§ WHAT IS NEEDED
Collect all lines below with the string "inside".

§ INPUT MATERIAL
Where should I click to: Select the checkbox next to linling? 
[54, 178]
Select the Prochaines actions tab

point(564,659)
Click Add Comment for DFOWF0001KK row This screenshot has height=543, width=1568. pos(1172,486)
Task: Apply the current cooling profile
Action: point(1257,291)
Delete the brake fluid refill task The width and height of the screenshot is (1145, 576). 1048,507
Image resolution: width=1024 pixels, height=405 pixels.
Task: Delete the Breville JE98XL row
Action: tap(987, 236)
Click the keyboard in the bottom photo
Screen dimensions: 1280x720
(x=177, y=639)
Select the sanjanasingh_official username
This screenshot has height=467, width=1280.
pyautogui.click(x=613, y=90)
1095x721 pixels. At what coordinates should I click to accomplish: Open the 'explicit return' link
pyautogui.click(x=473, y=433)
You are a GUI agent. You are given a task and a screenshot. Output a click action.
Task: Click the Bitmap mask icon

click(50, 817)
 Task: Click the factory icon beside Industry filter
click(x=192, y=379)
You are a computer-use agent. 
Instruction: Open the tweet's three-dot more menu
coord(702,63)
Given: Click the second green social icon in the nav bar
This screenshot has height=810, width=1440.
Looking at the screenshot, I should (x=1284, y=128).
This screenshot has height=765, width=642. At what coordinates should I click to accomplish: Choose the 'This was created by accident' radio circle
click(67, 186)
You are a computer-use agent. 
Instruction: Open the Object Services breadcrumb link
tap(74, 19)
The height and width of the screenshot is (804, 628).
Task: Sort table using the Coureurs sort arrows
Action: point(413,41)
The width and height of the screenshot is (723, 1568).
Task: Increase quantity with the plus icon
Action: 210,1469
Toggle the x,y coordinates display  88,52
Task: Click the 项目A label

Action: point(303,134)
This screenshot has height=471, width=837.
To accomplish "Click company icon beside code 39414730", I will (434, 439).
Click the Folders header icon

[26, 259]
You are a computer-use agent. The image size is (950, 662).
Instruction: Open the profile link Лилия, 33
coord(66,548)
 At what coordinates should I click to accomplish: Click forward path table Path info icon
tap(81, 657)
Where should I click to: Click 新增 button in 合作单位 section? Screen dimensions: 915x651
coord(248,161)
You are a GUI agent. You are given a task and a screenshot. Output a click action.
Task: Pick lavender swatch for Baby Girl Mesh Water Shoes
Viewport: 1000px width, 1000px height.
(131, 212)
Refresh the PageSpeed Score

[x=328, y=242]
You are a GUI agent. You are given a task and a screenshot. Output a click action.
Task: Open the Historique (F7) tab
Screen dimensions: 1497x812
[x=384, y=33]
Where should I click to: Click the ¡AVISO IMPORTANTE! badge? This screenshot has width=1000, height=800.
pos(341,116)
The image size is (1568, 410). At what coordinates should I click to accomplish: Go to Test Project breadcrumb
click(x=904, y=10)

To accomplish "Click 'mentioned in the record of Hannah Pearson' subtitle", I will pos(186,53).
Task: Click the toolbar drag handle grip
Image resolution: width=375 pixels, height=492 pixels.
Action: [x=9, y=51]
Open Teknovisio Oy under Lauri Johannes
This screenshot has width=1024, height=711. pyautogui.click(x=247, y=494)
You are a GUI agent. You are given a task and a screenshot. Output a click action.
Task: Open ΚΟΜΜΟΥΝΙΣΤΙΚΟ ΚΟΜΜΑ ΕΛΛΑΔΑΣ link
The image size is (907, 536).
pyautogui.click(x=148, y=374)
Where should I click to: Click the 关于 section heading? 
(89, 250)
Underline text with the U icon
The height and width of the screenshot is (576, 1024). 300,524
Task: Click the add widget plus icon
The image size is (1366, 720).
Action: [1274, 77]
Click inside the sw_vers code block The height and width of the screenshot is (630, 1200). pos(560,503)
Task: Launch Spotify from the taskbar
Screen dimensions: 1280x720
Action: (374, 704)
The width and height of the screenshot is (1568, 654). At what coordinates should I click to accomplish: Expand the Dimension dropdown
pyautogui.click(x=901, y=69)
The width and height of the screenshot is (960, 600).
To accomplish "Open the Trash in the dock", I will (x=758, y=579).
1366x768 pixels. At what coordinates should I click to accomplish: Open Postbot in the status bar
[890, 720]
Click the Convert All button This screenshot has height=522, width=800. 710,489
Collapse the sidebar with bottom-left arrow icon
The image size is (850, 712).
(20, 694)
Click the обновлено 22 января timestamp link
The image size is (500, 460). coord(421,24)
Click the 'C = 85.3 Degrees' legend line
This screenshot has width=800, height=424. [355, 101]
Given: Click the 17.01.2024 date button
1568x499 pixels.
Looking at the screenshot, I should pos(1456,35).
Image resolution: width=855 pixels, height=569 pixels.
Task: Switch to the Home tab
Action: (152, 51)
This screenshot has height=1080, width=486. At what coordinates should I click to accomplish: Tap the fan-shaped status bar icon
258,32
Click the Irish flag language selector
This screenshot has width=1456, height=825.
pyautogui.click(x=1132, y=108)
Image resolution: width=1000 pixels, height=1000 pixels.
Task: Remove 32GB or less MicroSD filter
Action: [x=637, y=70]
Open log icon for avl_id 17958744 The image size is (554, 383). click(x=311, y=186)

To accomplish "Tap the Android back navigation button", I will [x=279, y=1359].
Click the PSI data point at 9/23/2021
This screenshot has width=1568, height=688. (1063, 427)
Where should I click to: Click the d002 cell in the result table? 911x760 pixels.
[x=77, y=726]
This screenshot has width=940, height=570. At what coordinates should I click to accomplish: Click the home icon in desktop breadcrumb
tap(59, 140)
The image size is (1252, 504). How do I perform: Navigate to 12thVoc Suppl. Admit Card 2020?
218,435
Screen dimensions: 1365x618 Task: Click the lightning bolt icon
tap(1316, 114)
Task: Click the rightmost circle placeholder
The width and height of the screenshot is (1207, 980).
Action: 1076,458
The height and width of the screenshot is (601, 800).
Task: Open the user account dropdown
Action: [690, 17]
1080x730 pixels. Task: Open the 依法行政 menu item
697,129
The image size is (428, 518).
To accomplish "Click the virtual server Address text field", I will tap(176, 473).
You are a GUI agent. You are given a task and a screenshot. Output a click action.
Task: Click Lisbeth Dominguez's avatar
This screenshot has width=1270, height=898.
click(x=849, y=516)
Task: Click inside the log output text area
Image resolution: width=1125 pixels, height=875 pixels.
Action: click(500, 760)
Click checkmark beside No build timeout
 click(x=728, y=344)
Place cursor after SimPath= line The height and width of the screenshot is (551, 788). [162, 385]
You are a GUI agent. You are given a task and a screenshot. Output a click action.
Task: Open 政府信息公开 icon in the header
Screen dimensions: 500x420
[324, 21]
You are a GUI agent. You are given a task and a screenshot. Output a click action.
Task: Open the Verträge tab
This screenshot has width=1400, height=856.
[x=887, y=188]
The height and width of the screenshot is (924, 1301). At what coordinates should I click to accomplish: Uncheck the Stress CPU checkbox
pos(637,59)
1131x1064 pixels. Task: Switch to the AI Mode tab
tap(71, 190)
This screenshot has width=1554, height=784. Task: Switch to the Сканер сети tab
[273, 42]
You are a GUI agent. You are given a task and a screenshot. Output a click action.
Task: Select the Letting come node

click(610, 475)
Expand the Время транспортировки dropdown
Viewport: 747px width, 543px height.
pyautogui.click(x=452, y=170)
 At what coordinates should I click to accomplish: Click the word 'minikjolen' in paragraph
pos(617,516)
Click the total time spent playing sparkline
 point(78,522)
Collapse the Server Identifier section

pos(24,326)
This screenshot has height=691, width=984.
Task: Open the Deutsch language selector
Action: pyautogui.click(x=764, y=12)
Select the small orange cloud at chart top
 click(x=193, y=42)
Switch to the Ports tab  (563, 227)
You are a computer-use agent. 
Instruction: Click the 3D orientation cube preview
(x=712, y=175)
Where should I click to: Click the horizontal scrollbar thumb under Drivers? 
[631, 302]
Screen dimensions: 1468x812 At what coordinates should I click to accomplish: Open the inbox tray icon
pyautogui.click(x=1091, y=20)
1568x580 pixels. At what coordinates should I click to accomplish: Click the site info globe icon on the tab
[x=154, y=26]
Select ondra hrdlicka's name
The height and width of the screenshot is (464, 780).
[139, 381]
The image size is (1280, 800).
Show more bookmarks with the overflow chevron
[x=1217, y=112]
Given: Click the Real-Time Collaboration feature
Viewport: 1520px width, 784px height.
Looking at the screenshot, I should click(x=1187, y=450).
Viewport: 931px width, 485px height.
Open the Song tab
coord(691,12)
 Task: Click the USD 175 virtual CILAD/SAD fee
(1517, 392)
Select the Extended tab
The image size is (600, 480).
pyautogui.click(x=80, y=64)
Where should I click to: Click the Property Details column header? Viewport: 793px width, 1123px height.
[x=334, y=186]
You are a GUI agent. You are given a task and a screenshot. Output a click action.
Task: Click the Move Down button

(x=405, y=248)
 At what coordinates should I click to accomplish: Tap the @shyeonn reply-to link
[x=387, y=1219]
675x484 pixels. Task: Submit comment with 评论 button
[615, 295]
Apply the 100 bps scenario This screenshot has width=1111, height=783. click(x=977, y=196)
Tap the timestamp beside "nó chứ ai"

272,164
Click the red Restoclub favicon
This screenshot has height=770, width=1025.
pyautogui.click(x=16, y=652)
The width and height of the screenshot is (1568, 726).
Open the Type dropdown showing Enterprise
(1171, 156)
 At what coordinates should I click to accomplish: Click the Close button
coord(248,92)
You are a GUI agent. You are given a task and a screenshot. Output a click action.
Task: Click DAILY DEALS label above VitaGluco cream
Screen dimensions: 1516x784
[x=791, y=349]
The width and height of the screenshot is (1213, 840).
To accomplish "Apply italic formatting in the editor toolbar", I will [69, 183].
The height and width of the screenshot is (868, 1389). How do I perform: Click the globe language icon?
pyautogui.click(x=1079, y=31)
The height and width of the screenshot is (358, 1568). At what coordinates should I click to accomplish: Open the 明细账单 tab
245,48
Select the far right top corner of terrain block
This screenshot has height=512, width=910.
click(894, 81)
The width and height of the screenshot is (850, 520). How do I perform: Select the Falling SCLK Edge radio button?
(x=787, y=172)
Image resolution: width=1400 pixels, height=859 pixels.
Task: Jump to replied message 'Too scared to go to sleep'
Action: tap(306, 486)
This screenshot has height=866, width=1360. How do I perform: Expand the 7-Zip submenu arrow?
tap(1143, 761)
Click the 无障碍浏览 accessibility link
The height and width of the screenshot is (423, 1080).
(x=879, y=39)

§ OUTPUT FOR THIS EXERCISE
Click inside the sw_vers code block The height and width of the screenshot is (630, 1200). pos(560,503)
Task: Click inside the log output text area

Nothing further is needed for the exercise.